You must credit your Sales Tax Payable account to reflect the increase in sales tax liability:
Date | Account | Notes | Debit | Credit |
X/XX/XXXX | Cash | X | ||
Sales Tax Payable | X | |||
Revenue | X |
Your debit and credit columns should equal one another.
Example without sales tax
Let’s say your customer spends $100 at your business. You must debit your Cash account $100 and credit your Revenue account $100.
Date | Account | Notes | Debit | Credit |
X/XX/XXXX | Cash | 100 | ||
Revenue | 100 |
Example with sales tax
Now, let’s say your customer’s $100 purchase is subject to 5% sales tax. Your customer must pay you $5 ($100 X 0.05) in sales tax. This makes the total amount the customer gives you $105.
Date | Account | Notes | Debit | Credit |
X/XX/XXXX | Cash | 105 | ||
Sales Tax Payable | 5 | |||
Revenue | 100 |
Making a credit sales journal entry
When you offer credit to customers, they receive something without paying for it immediately.
As a result, you must increase your Accounts Receivable account instead of your Cash account. Your Accounts Receivable account is the total amount a customer owes you. Later, when the customer does pay, you can reverse the entry and decrease your Accounts Receivable account and increase your Cash account.
You’ll also need to increase your Revenue account to show that your business is bringing in the amount the customer owes.
Date | Account | Notes | Debit | Credit |
X/XX/XXXX | Accounts Receivable | X | ||
Revenue | X |
Like in a cash sales journal entry, you likely also will deal with sales tax.
Your Accounts Receivable total should equal the sum of your Sales Tax Payable and Revenue accounts.
Date | Account | Notes | Debit | Credit |
X/XX/XXXX | Accounts Receivable | X | ||
Sales Tax Payable | X | |||
Revenue | X |
Remember that your debit and credit columns must equal one another.
When your customer pays their bill, you’ll need to create another journal entry. The following accounts are affected when the customer pays:
- Cash
- Accounts Receivable
Date | Account | Notes | Debit | Credit |
X/XX/XXXX | Cash | X | ||
Accounts Receivable | X |
Example without sales tax
Let’s say that you make a sale. The customer makes the purchase using credit. Their total bill is $240.
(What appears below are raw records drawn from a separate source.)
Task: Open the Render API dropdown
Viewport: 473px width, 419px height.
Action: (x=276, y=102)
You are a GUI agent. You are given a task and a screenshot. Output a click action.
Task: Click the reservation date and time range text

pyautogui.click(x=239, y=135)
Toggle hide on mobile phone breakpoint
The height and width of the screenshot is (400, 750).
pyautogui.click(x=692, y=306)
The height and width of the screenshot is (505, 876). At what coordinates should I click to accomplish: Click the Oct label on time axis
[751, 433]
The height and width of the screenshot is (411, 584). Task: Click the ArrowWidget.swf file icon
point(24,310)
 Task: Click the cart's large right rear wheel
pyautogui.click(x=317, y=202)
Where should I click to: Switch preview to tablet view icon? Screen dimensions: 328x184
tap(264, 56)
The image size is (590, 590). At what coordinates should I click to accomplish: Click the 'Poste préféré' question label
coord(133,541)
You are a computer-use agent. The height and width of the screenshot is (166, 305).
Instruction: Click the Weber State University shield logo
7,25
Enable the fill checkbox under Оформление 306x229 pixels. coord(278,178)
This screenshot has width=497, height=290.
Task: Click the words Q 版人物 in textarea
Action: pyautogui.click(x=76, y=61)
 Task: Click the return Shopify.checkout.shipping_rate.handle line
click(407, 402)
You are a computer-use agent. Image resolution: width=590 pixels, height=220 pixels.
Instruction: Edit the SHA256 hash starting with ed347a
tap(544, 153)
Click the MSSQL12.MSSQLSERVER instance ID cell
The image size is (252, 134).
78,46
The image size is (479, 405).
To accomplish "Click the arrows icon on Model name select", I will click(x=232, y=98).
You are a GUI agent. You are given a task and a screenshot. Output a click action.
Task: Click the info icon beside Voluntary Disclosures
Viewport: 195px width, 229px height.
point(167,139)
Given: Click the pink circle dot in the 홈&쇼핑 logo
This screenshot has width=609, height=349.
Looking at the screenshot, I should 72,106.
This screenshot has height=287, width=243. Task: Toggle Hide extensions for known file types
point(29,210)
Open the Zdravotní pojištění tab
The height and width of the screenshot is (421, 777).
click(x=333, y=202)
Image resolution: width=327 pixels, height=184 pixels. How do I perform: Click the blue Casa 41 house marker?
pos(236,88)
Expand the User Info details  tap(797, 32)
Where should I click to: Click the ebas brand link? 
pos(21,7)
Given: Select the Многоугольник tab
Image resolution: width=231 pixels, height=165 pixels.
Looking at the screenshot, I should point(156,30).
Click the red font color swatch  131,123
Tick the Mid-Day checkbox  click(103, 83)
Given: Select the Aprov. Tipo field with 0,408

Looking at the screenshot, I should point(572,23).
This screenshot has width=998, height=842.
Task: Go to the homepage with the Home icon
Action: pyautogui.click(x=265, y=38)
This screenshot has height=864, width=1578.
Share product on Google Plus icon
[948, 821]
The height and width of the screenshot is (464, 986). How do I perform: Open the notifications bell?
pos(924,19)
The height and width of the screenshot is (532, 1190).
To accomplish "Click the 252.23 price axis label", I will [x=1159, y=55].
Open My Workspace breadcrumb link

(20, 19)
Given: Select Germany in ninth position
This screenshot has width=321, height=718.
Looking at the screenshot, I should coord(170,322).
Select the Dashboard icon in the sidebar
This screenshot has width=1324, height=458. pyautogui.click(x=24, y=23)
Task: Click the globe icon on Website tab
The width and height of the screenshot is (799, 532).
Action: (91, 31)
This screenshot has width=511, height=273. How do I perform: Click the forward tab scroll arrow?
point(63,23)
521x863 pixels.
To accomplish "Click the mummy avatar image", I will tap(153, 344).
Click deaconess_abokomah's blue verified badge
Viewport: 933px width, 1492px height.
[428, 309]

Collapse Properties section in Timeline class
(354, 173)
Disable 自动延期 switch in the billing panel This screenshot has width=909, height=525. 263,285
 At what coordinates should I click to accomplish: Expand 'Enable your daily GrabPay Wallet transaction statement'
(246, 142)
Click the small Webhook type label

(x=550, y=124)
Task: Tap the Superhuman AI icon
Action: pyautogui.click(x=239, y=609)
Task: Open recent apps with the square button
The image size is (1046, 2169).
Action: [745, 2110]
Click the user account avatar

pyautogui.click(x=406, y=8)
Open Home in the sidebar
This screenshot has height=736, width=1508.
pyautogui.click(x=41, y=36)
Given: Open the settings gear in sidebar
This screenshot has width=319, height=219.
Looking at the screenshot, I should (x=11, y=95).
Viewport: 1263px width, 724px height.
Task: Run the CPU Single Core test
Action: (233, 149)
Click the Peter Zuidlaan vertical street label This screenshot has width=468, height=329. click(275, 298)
To create the sales journal entry, debit your Accounts Receivable account for $240 and credit your Revenue account for $240.
Date | Account | Notes | Debit | Credit |
X/XX/XXXX | Cash | 240 | ||
Accounts Receivable | 240 |
After the customer pays, you can reverse the original entry by crediting your Accounts Receivable account and debiting your Cash account for the amount of the payment.
Date | Account | Notes | Debit | Credit |
X/XX/XXXX | Cash | 240 | ||
Accounts Receivable | 240 |
Example with sales tax
Let’s say that you make a sale to a customer on credit. The total bill is $240, plus a 5% sales tax, which is $12. The customer charges a total of $252 on credit ($240 + $12).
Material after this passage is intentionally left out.